Ireland’s Health Minister Says Chronic Pain Should Be Given The Same Resources as Other Major Conditions
Chronic pain often gets the short end when it comes to medical care. In many cases, doctors aren’t fully trained in pain management making it difficult for them to diagnosis a condition. Even worse, when a patient complains of pain, their doctor doesn’t always take their complaints seriously resulting in prolonged discomfort without a proper diagnosis and medicine. If pain were classified as a real disease, it would have a dramatic impact on the care of patients who live with conditions like arthritis, migraines and fibromyalgia.
As Irishhealth.com recently reported, Ireland’s Health Minister, James Reilly, has recognized the urgency to categorize chronic pain as a disease. By doing so, “[Ireland] would be taking a major step in transforming the lives of sufferers,” said Dean of the Faculty of Pain Medicine of Ireland Dr. Camillus Power.
Specialists across the European Union (EU) are working to have pain recognized as a chronic disease, in the same way as diabetes, cancer or asthma. If Ireland succeeds, it would be the first country in Europe to classify it on the same levels as other major conditions and diseases.
“Chronic pain is the most prevalent and most costly health problem in the world that, at the moment, is undiscovered and untreated,” said Australian Professor Michael Cousins.
Chronic pain affects 13% of the Irish population, around 400,000 people, with almost one-in-three people suffering severely, and 35% of people saying that their condition is not properly managed.

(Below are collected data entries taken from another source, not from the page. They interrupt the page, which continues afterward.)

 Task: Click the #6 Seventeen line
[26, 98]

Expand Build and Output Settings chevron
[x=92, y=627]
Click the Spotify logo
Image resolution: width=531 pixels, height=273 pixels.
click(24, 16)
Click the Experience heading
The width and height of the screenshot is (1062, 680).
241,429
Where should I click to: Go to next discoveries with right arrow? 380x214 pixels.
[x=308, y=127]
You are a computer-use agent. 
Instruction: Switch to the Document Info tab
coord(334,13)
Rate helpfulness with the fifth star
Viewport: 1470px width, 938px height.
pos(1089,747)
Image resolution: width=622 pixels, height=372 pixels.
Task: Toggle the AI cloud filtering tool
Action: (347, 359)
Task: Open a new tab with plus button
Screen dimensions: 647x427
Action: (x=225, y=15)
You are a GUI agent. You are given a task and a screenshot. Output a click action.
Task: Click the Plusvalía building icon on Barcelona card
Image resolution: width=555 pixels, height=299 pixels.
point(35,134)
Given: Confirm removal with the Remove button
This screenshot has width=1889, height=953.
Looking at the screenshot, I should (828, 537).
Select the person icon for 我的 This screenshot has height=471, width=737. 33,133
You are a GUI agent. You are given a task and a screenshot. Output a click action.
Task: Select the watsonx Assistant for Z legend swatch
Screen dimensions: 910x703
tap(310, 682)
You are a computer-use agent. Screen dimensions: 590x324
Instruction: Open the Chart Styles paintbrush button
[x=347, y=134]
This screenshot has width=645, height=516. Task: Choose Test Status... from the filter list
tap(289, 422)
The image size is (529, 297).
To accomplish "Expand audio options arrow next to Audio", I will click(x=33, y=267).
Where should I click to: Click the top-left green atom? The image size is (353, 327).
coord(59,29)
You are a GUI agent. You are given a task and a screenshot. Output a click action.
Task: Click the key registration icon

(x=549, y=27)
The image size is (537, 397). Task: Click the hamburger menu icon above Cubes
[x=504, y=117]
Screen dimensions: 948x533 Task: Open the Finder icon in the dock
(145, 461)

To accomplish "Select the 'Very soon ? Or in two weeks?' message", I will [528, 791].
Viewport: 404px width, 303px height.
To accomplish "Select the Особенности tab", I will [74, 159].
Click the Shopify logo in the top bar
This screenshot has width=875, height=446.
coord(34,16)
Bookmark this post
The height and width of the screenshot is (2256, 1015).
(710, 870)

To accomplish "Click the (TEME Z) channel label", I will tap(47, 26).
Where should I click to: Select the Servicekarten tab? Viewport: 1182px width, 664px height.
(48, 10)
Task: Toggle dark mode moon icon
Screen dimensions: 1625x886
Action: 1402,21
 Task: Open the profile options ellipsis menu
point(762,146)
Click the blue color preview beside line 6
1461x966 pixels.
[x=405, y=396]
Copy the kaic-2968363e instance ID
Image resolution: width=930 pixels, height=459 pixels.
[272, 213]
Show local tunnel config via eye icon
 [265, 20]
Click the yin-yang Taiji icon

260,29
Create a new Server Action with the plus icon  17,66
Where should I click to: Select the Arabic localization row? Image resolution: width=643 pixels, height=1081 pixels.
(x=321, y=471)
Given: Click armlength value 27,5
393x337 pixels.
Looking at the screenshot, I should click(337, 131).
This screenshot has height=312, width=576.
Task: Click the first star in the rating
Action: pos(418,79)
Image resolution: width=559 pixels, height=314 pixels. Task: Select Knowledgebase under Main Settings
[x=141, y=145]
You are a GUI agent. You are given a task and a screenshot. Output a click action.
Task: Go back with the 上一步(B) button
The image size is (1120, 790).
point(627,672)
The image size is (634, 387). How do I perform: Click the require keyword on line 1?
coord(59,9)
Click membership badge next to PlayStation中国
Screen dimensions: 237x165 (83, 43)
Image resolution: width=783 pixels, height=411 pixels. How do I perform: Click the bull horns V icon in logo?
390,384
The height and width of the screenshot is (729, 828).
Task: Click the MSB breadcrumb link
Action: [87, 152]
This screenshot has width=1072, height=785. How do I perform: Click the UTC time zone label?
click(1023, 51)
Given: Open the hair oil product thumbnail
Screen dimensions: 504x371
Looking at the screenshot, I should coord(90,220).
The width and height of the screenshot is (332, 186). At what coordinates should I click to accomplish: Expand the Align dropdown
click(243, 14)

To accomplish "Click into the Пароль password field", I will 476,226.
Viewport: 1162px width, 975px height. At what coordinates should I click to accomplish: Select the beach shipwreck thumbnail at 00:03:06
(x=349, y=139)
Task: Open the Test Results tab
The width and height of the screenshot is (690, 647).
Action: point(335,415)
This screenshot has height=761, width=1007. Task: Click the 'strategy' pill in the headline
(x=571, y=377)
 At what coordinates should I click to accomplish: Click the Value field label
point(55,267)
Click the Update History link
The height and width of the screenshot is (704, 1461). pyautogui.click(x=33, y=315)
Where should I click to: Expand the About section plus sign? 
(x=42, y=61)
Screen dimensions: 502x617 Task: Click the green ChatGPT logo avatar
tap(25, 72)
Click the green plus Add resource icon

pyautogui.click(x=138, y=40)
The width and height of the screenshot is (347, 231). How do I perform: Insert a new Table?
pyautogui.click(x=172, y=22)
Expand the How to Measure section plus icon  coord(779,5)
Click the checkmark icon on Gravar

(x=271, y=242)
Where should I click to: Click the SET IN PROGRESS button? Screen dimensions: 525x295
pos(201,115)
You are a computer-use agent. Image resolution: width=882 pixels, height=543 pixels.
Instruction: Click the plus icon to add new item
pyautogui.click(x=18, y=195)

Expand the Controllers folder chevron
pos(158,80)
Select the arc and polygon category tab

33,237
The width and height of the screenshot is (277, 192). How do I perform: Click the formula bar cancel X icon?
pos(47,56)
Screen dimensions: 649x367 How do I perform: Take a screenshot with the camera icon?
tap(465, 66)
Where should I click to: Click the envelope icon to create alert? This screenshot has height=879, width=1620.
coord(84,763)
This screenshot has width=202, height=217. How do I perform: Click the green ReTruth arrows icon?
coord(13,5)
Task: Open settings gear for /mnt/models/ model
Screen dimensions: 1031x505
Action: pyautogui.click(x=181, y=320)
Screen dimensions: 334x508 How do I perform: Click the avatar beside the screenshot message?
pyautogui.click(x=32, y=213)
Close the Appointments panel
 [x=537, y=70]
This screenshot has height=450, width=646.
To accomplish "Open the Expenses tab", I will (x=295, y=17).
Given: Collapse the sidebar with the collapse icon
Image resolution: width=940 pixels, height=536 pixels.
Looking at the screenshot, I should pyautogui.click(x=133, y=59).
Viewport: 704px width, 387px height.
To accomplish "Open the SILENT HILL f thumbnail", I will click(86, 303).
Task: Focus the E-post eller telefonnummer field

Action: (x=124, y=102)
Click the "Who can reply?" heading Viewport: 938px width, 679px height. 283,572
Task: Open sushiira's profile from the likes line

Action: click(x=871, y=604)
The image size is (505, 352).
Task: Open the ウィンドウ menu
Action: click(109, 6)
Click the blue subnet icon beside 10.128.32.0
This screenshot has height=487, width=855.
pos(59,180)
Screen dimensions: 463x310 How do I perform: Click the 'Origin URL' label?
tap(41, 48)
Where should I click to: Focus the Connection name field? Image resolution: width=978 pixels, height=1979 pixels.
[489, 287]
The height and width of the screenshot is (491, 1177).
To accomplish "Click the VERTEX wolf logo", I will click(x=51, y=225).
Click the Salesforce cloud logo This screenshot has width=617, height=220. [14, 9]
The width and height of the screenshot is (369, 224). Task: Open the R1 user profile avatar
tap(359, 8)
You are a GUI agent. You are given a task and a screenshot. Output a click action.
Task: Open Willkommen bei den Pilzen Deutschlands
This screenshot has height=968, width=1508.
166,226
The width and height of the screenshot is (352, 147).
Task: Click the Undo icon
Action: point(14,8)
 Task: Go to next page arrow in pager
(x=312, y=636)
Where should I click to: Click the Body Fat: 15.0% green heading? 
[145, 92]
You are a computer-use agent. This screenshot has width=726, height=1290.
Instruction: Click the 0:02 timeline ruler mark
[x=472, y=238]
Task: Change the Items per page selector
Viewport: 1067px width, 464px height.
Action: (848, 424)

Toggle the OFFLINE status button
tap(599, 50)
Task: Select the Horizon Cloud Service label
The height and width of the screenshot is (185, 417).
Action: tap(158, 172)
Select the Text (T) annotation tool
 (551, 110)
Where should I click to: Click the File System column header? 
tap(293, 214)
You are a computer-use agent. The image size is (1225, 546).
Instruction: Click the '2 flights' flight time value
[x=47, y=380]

According to the National Center for Health Statistics Report: Health, United States, 2006, Special Feature on Pain, more than one-quarter of Americans (26%) age 20 years and over – or, an estimated 76.5 million Americans – report that they have had a problem with pain. And as reported by the American Academy of Pain Medicine, seven in 10 Americans feel that research and management should be one of the medical community’s top few priorities (16%) or a high priority (55%). Almost six in 10 adults (57%) say they would be willing to pay one dollar more per week in taxes to increase federal funding for the scientific research into the causes and treatment of pain.